* [Excerpted data]:
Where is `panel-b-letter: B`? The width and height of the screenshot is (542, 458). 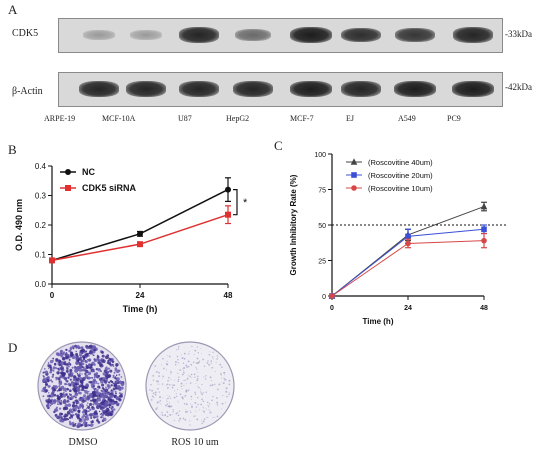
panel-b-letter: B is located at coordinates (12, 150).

...

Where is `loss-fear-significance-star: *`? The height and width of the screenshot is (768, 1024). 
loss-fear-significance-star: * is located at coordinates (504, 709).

--

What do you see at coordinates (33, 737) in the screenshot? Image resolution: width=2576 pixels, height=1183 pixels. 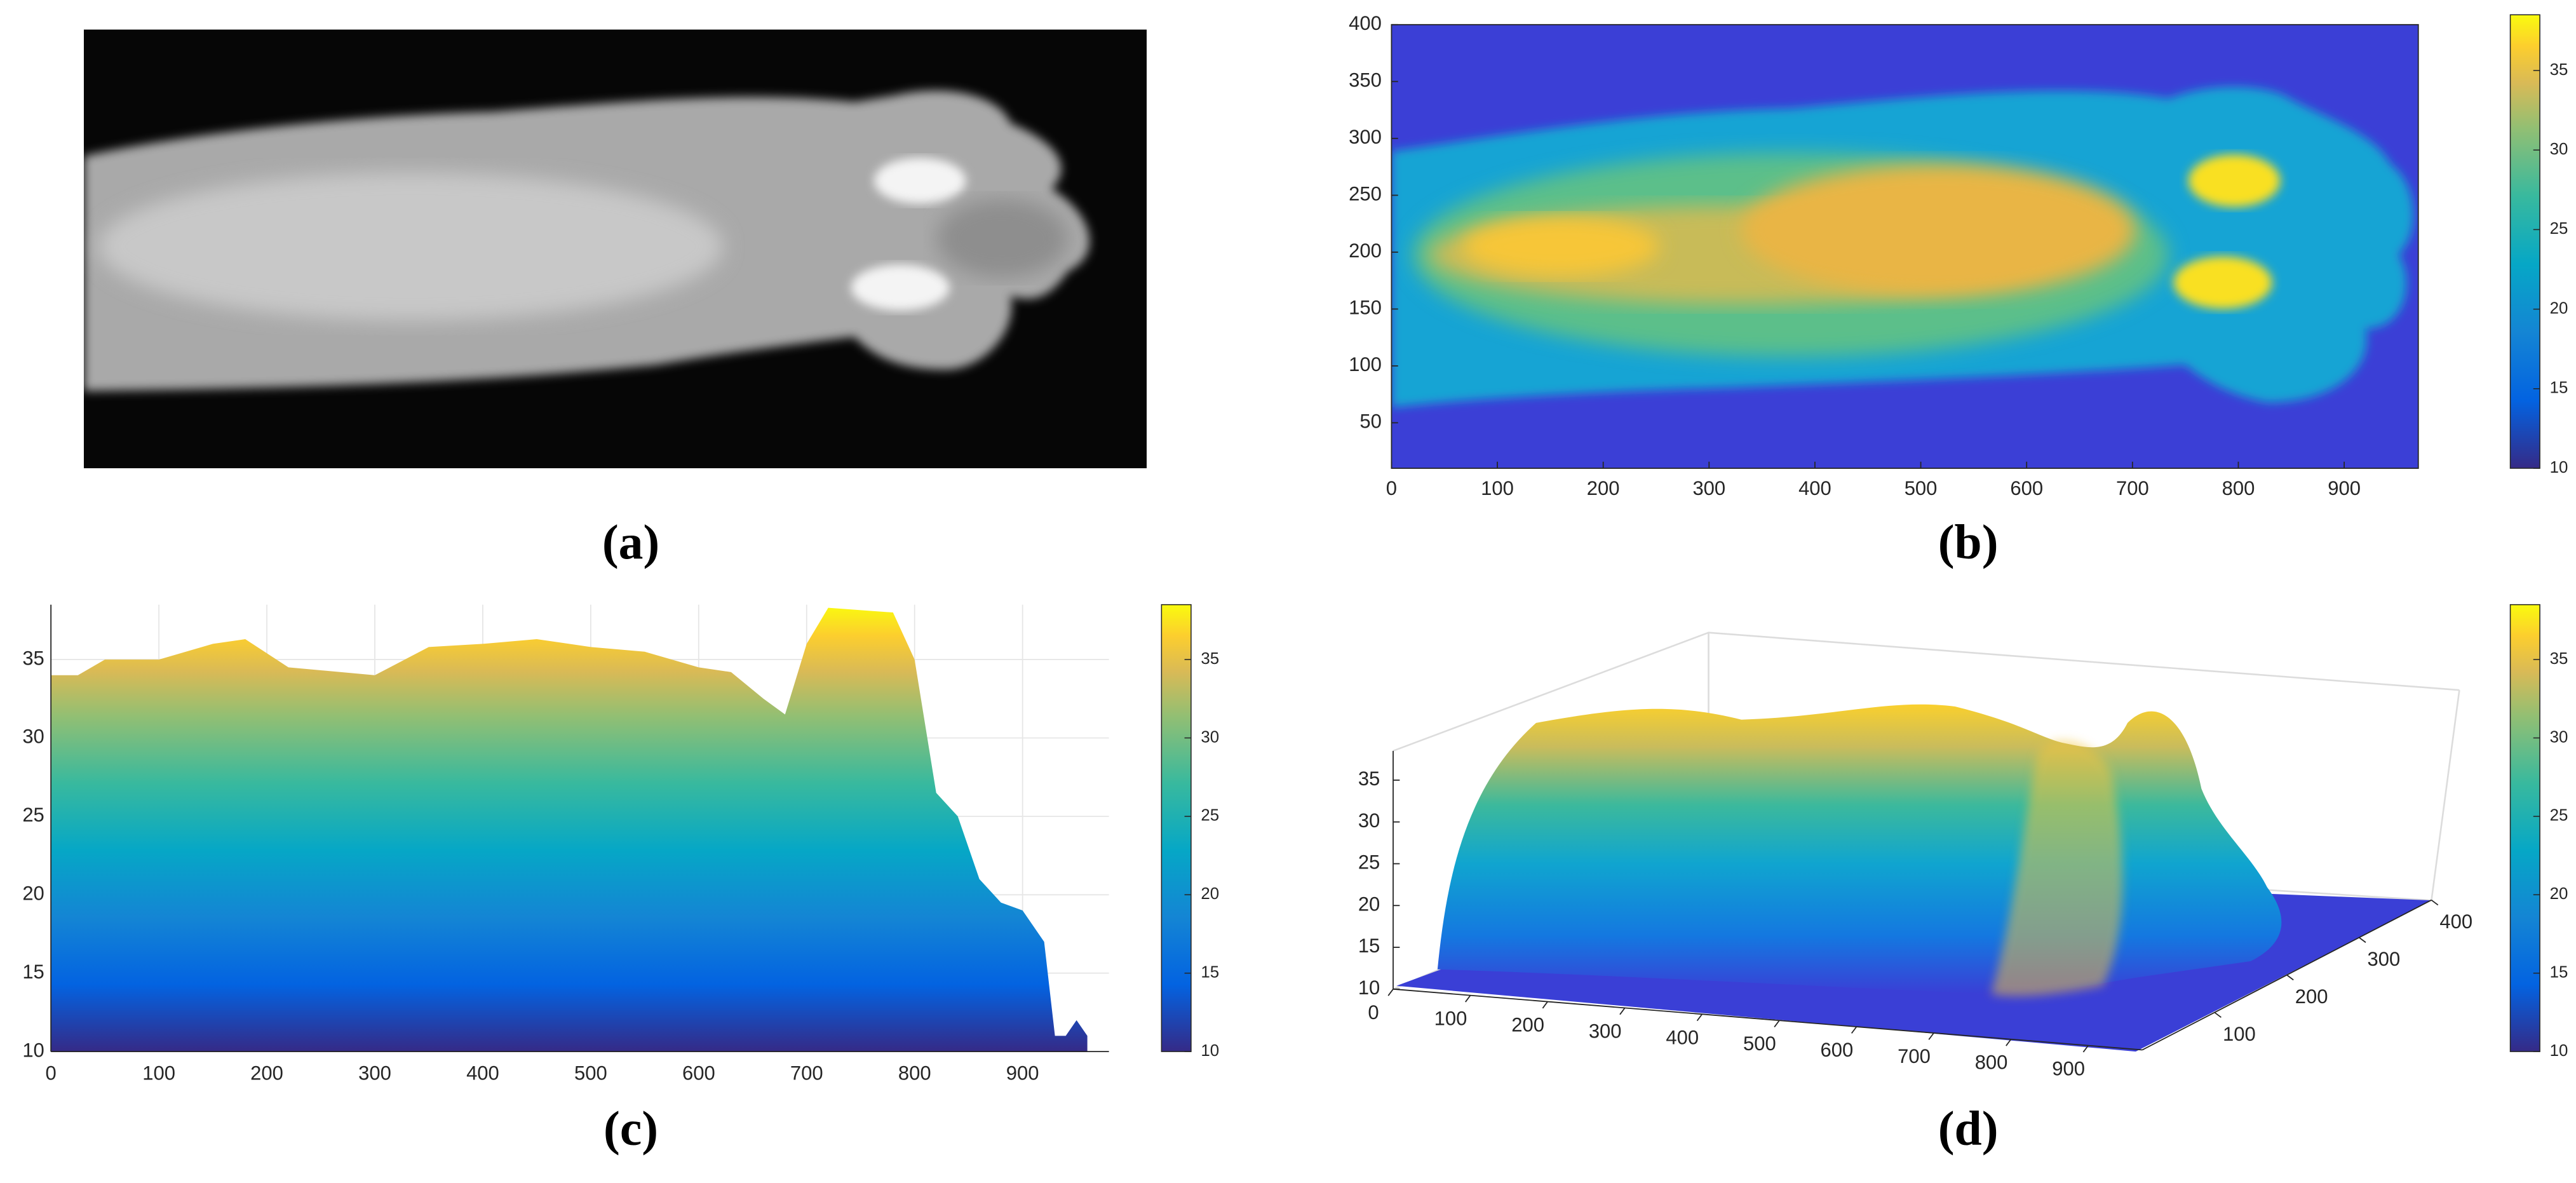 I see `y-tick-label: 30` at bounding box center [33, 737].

* [The task]:
Please quote the lines from the one containing "is (542, 458)." through the one containing "panel-b-letter: B is", leaving out the pictures.

* [Task output]:
Where is `panel-b-letter: B`? The width and height of the screenshot is (542, 458). 
panel-b-letter: B is located at coordinates (12, 150).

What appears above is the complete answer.